More than 90% of Colombians are against fracking in Colombia, according to a poll taken this Monday. The ecological stakes are high – Colombia has the second highest biodiversity of any nation on the planet, and has 10% of the Amazon rainforest within its borders.
There is, however, big money to be made by fracking in Colombia: oil reserves currently reach 2 billion barrels, equivalent to about 5 years of supplies. According to President of EcoPetrol Felipe Bayon, fracking would increase reserves by between 2 billion and 7 billion barrels.
President Duque made numerous promises during his election campaign that there would be no fracking under his presidency: many of Duque’s election promises have, however, turned out to be false.
Tatiana Roa told us that, given the extractivist model of government and economy in Colombia, a U-turn is not unlikey: “The promise of the president was never credible for us. It was not a surprise to us that Duque initiated conditions in favour of fracking after his campaign.”

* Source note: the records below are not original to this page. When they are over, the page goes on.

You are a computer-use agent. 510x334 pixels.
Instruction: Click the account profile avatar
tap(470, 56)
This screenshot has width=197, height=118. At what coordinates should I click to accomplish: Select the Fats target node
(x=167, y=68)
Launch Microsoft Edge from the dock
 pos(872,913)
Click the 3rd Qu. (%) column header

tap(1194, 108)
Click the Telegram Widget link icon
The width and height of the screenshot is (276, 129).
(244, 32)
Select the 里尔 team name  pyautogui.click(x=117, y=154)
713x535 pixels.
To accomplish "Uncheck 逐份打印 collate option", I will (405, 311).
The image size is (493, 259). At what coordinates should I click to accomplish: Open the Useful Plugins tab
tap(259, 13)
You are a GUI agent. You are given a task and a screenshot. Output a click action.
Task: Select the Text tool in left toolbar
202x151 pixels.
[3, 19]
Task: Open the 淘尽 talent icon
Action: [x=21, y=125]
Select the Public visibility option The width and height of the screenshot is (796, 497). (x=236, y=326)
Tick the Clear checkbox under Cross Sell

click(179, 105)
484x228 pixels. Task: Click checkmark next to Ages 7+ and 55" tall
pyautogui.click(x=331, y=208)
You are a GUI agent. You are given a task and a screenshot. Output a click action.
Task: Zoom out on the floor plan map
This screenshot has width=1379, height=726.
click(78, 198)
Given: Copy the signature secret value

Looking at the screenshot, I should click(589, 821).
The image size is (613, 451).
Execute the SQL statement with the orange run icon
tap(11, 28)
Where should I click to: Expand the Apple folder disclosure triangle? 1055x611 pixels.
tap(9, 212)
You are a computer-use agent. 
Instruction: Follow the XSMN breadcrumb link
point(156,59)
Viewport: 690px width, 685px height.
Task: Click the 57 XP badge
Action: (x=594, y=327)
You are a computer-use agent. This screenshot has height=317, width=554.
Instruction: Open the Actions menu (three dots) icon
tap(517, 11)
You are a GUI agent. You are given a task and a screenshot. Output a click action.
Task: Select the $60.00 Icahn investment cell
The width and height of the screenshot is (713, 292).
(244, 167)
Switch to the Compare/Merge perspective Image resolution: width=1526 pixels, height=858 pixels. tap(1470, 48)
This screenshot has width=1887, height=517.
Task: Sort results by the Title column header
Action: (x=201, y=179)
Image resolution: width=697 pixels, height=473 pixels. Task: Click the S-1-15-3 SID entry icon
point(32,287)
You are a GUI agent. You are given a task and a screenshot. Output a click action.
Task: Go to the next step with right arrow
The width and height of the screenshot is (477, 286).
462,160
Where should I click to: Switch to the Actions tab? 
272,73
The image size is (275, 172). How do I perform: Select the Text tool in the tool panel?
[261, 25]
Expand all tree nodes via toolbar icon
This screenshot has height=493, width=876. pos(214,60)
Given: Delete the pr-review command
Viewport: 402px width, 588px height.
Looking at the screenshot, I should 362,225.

There are, in fact, two fracking exploration projects already underway in the Magdalena Medio region of Colombia.
Though Duque himself pointed out repeatedly during his election campaign that fracking would put Colombia’s underground water sources and its biodiversity at risk, as well as expose the country to further seismic activity.
Minister for Mines and Energy María Fernanda Suárez announced a serious and concerted effortto convince President Duque, among others, that fracking can be done in a responsible and safe way. Silvia Gomez, director of Greenpeace in Colombia, says that this is simply not possible.
The report did acknowledge and accept a number of submissions and recommendations by expert groups about the risks of fracking, the lack of adequate information about the possible effects on Colombia, and Colombia’s weak institutions. Nevertheless, the panel recommended that further exploration is carried out.
Colombia: too weak to frack?
In the light of the huge ecological damage caused by mismanagement of the Hidroituango Dam in recent weeks, there is a serious question around the competency of the Colombian government to manage or oversee such a project.The National Environmental Licensing Authority has recognized that it does not have the capacity to monitor mega-projects.
The commission and environmentalists alike expressed concerns about Colombia´s institutions being capable of meeting the demands which fracking would bring, including stronger transparency and oversight, and more civic participation.
President Duque has yet to publicly respond to the recommendations, but three anti-fracking bills are pending in Congress. Two seek to ban fracking, the other would establish a moratorium until there is enough research to make an informed decision.
Activism around big industry, especially extractive projects in rainforest areas, is among the most deadly in the world, reported International human rights group Frontline defenders. In the context of the recent spate of killings of activists and social leaders in Colombia, the possibility of more mega-projects and big industry are even more disquieting.